**Element lookup items:**
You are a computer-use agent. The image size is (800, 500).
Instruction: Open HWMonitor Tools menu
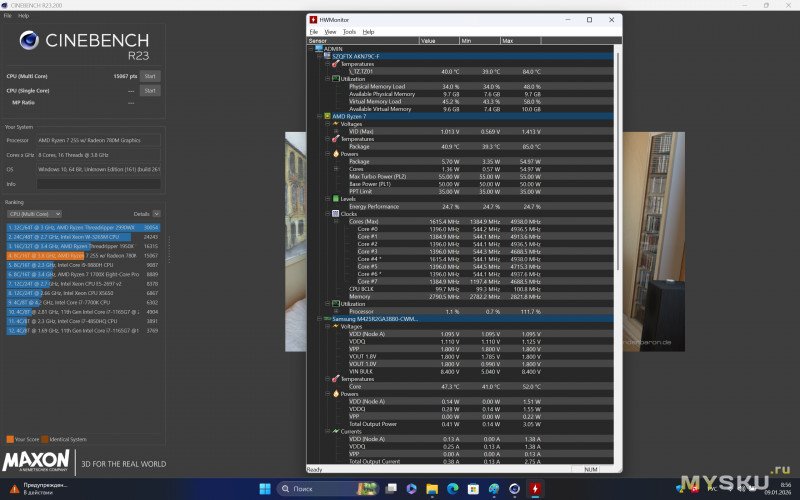click(x=349, y=32)
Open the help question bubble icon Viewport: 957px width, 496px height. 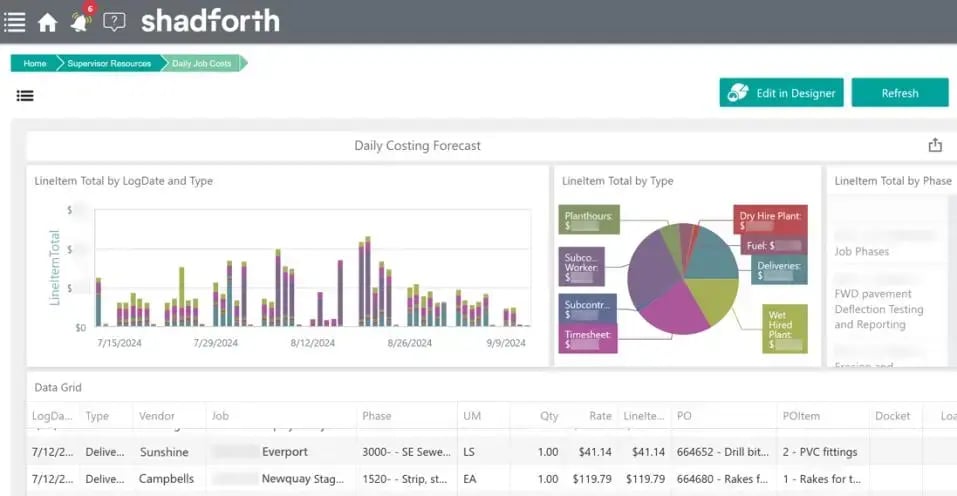click(x=114, y=22)
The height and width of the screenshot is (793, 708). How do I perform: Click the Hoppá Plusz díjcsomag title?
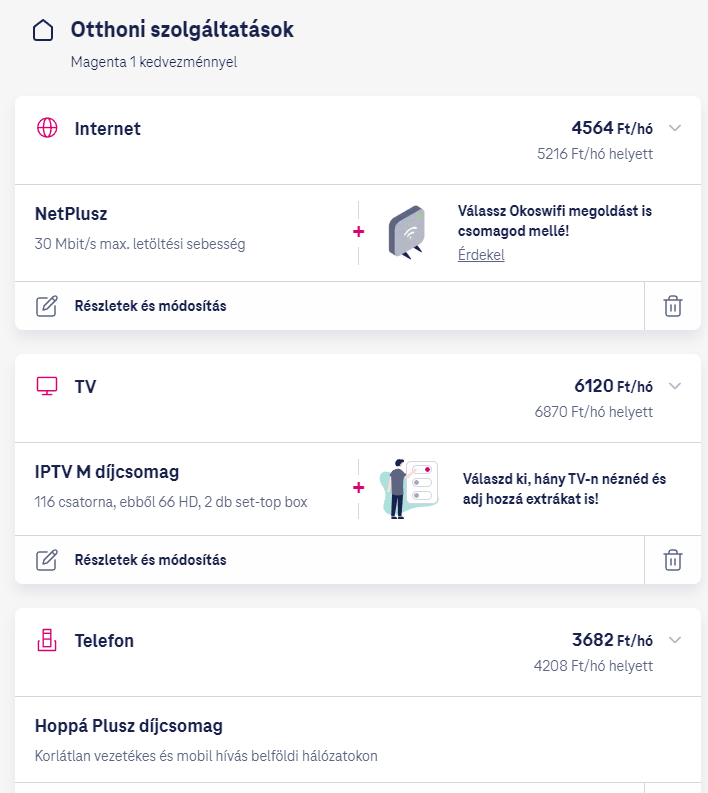128,725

**Problem to work on:** Can you render the lines from the one containing "The height and" through the end of the items as a Markdown table with columns named Number and Line, omitting blank lines and leaving out the pictures?

**Full output:**
| Number | Line |
|---|---|
| 1 | The height and width of the screenshot is (793, 708). How do I perform: Click the Hoppá Plusz díjcsomag title? |
| 2 | 128,725 |